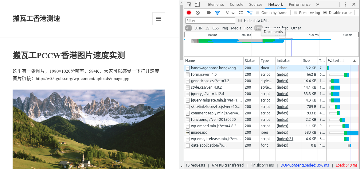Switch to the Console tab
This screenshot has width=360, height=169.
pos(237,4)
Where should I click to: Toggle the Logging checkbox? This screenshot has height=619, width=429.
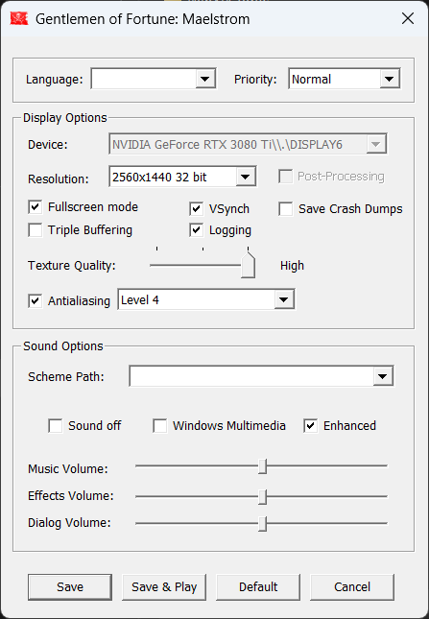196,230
- - -
_Assignment_. Write out verbatim the lines from the one containing "Where should I" through the last line of the listing above, and no other lines; omit pictures.

_Response to the exercise_.
Where should I click to: Toggle the Logging checkbox? This screenshot has height=619, width=429.
196,230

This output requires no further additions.